TASK BRIEF: Please copy each line below that contains the word "will".
——————
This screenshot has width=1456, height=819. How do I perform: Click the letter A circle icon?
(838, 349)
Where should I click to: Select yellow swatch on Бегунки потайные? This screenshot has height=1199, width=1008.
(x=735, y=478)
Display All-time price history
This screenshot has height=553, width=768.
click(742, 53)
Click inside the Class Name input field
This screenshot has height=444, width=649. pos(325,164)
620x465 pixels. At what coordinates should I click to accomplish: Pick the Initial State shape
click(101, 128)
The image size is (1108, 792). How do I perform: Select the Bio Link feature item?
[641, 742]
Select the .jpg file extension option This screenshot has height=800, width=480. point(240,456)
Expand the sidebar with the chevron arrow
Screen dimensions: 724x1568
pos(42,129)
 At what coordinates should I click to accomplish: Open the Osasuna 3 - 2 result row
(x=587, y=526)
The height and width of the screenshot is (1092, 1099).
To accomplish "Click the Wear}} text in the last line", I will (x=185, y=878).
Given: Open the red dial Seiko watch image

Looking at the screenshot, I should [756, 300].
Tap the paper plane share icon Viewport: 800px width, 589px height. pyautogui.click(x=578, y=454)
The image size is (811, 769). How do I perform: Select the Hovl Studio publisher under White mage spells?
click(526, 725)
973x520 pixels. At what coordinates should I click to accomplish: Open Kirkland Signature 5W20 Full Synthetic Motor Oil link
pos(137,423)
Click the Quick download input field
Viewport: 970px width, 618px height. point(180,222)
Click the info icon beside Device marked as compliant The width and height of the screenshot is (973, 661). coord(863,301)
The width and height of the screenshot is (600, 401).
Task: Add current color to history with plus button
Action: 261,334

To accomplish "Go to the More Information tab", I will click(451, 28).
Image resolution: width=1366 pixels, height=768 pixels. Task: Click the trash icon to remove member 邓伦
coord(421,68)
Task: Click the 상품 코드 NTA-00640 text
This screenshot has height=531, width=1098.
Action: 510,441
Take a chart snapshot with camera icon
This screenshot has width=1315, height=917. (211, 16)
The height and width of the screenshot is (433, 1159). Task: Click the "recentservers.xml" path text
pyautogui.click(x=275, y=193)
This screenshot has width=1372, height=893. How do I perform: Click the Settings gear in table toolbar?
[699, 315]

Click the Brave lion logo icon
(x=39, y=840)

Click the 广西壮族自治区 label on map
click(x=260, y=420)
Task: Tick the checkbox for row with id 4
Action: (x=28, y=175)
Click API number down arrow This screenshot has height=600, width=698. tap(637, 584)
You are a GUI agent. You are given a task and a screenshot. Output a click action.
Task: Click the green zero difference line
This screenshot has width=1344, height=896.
——————
ANSWER TO THIS EXERCISE:
To accomplish "Click the Wear}} text in the last line", I will (x=185, y=878).
To accomplish "Go to the More Information tab", I will click(451, 28).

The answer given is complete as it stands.